As for health care providers including pharmacists who refuse to dispense birth control, including emergency contraception, because of their “religious beliefs” or “moral objections”; they are in the wrong field and they don’t deserve their jobs.

With emergency contraception such as Plan B, there is a narrow time window involved (72 hours) for it to be effective in preventing pregnancy. Rape victims cannot be taxied from hospital to hospital before someone is finally willing to give them Plan B as part of the rape kit that also takes time to complete.

Becoming a SANE is a choice. Becoming a rape victim is not.

If one chooses to become an ER doctor, nurse, or SANE, expensive and exhaustive training is involved. Any SANE, ER doctor or nurse with such strong objections to providing legal medical services and care should exercise their right to choose a different profession — not enter the medical field just so they can impose control and degrading abuse on patients who are female rape victims.
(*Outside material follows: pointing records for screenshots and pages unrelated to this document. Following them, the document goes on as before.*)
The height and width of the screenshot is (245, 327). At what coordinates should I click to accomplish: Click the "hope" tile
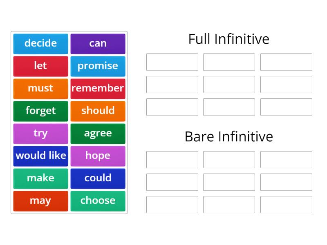pyautogui.click(x=98, y=156)
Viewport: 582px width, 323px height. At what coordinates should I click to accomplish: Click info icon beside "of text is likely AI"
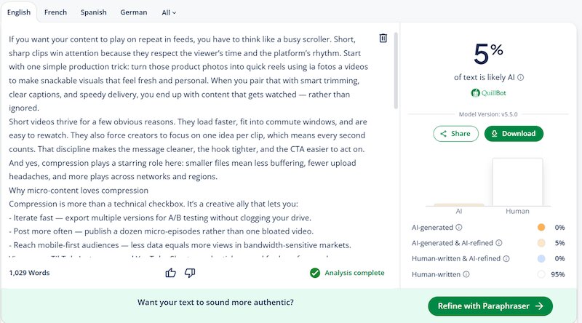pos(521,77)
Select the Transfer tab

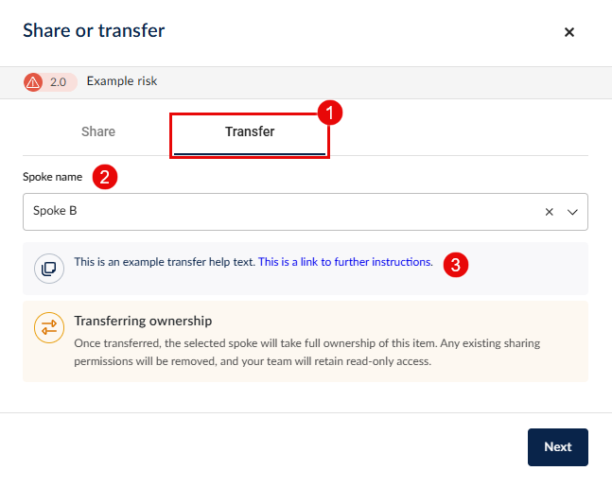250,132
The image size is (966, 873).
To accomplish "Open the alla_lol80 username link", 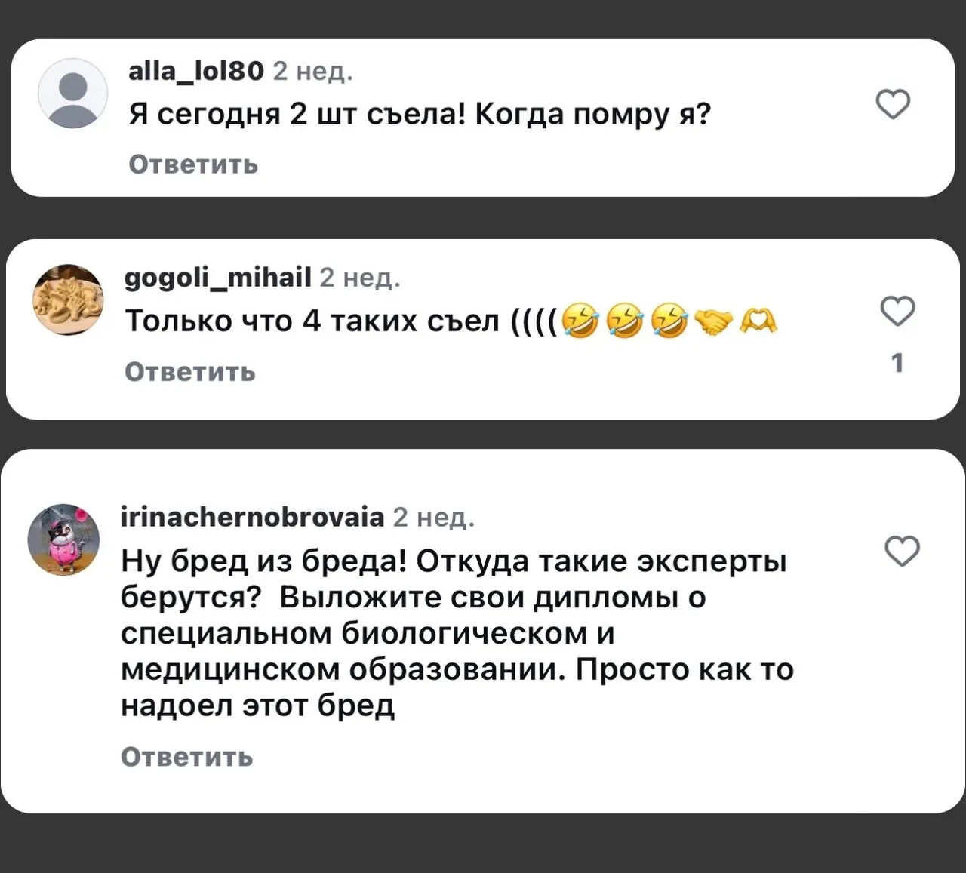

The rights of a hospital, pharmacy, and health care professional should never be allowed to supersede the rights of patients — especially women rape victims. It isn’t the well-being, health, or future life of that health care worker that is at stake. It is the woman rape victim’s.

And every pregnancy is a potential threat to a woman’s health, well-being, and life — including her economic well-being. Anyone from a nurse to a doctor to a pharmacist to a lawmaker or a judge who deprives a woman of the choice to prevent a pregnancy, to end a pregnancy — especially as the result of a rape — should be forced to contribute to the support of every unwillingly pregnant woman and to both mother and child after that fetus becomes a post-born child.

Rape victims who are ER patients should not be made victims again by hospital staff and religious organizations — especially religious hospitals that qualify for tax-exempt 501(3)(c) status for whom the public at large must pick up the shifted tax burden tab.

There is nothing decent, caring, or moral about forcing a physically and emotionally traumatized woman to risk pregnancy or track down an emergency contraception provider. There is nothing moral about stopping a rape victim (or any other woman) from preventing a pregnancy she does not want, or cannot endure.

Rapists do not have a Constitutional right to force a woman to breed for them and ER staff, hospitals, et al, have no Constitutional right to force rape victims to bear their rapist’s progeny.